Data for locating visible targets
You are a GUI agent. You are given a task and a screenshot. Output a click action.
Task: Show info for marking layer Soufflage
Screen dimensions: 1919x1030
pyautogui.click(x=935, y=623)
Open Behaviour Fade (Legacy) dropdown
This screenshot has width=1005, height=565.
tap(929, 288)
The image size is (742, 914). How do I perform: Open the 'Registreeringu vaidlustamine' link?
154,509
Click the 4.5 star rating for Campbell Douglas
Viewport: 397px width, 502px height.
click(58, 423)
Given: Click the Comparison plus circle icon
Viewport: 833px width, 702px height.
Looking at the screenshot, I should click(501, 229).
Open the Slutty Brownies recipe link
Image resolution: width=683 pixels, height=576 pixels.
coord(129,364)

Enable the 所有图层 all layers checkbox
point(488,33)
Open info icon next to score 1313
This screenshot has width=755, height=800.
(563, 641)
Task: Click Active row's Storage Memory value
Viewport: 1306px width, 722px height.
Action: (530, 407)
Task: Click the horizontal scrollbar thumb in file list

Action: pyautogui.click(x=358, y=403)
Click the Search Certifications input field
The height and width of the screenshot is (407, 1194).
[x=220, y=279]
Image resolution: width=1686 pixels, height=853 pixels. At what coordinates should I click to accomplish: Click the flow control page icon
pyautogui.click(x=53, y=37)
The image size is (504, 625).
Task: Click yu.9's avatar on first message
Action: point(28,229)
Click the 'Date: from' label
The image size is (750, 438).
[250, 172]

• _EXERCISE TASK_: Please update the data above, putting "Display size" in place of "Screen dimensions" and leaving everything else unchanged.

• _RESULT FOR THIS TASK_:
You are a GUI agent. You are given a task and a screenshot. Output a click action.
Task: Show info for marking layer Soufflage
Display size: 1919x1030
pyautogui.click(x=935, y=623)
Open Behaviour Fade (Legacy) dropdown
This screenshot has width=1005, height=565.
tap(929, 288)
The image size is (742, 914). How do I perform: Open the 'Registreeringu vaidlustamine' link?
154,509
Click the 4.5 star rating for Campbell Douglas
Viewport: 397px width, 502px height.
click(58, 423)
Given: Click the Comparison plus circle icon
Viewport: 833px width, 702px height.
Looking at the screenshot, I should click(501, 229).
Open the Slutty Brownies recipe link
Image resolution: width=683 pixels, height=576 pixels.
coord(129,364)

Enable the 所有图层 all layers checkbox
point(488,33)
Open info icon next to score 1313
This screenshot has width=755, height=800.
(563, 641)
Task: Click Active row's Storage Memory value
Viewport: 1306px width, 722px height.
Action: (530, 407)
Task: Click the horizontal scrollbar thumb in file list

Action: pyautogui.click(x=358, y=403)
Click the Search Certifications input field
The height and width of the screenshot is (407, 1194).
[x=220, y=279]
Image resolution: width=1686 pixels, height=853 pixels. At what coordinates should I click to accomplish: Click the flow control page icon
pyautogui.click(x=53, y=37)
The image size is (504, 625).
Task: Click yu.9's avatar on first message
Action: point(28,229)
Click the 'Date: from' label
The image size is (750, 438).
[250, 172]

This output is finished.